Work task: In your answer, transcribe all of the data exactly.
━━ Given records
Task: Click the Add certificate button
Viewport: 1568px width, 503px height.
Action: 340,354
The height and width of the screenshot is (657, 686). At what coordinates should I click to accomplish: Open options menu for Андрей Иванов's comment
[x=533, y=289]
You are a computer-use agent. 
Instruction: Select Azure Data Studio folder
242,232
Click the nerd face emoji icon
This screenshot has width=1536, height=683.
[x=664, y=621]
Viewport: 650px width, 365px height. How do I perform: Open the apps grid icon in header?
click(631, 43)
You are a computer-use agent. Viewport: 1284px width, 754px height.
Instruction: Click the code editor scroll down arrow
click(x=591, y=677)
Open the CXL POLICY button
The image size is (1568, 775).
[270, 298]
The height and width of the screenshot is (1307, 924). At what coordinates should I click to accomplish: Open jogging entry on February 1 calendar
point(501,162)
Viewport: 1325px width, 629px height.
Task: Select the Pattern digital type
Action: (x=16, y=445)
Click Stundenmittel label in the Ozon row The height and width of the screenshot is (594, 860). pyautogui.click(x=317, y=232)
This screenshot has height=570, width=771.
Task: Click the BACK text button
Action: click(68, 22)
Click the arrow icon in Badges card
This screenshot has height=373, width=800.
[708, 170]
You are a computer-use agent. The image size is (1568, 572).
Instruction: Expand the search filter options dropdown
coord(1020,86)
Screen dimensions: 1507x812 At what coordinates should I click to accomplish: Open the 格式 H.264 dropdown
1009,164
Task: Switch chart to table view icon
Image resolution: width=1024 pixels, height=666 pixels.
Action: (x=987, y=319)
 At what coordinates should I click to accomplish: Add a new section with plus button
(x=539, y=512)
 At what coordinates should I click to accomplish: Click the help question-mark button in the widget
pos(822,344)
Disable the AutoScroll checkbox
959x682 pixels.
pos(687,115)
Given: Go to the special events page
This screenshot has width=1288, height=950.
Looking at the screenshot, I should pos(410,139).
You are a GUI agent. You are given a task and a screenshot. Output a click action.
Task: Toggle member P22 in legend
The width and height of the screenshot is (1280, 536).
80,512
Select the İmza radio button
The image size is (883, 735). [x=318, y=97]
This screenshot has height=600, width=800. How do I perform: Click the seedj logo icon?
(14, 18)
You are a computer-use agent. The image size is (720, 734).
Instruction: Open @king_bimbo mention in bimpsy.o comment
━━━━
Solution for this exercise:
Task: Click the Add certificate button
Viewport: 1568px width, 503px height.
Action: 340,354
The height and width of the screenshot is (657, 686). At what coordinates should I click to accomplish: Open options menu for Андрей Иванов's comment
[x=533, y=289]
You are a computer-use agent. 
Instruction: Select Azure Data Studio folder
242,232
Click the nerd face emoji icon
This screenshot has width=1536, height=683.
[x=664, y=621]
Viewport: 650px width, 365px height. How do I perform: Open the apps grid icon in header?
click(631, 43)
You are a computer-use agent. Viewport: 1284px width, 754px height.
Instruction: Click the code editor scroll down arrow
click(x=591, y=677)
Open the CXL POLICY button
The image size is (1568, 775).
[270, 298]
The height and width of the screenshot is (1307, 924). At what coordinates should I click to accomplish: Open jogging entry on February 1 calendar
point(501,162)
Viewport: 1325px width, 629px height.
Task: Select the Pattern digital type
Action: (x=16, y=445)
Click Stundenmittel label in the Ozon row The height and width of the screenshot is (594, 860). pyautogui.click(x=317, y=232)
This screenshot has height=570, width=771.
Task: Click the BACK text button
Action: click(68, 22)
Click the arrow icon in Badges card
This screenshot has height=373, width=800.
[708, 170]
You are a computer-use agent. The image size is (1568, 572).
Instruction: Expand the search filter options dropdown
coord(1020,86)
Screen dimensions: 1507x812 At what coordinates should I click to accomplish: Open the 格式 H.264 dropdown
1009,164
Task: Switch chart to table view icon
Image resolution: width=1024 pixels, height=666 pixels.
Action: (x=987, y=319)
 At what coordinates should I click to accomplish: Add a new section with plus button
(x=539, y=512)
 At what coordinates should I click to accomplish: Click the help question-mark button in the widget
pos(822,344)
Disable the AutoScroll checkbox
959x682 pixels.
pos(687,115)
Given: Go to the special events page
This screenshot has width=1288, height=950.
Looking at the screenshot, I should pos(410,139).
You are a GUI agent. You are given a task and a screenshot. Output a click action.
Task: Toggle member P22 in legend
The width and height of the screenshot is (1280, 536).
80,512
Select the İmza radio button
The image size is (883, 735). [x=318, y=97]
This screenshot has height=600, width=800. How do I perform: Click the seedj logo icon?
(14, 18)
You are a computer-use agent. The image size is (720, 734).
Instruction: Open @king_bimbo mention in bimpsy.o comment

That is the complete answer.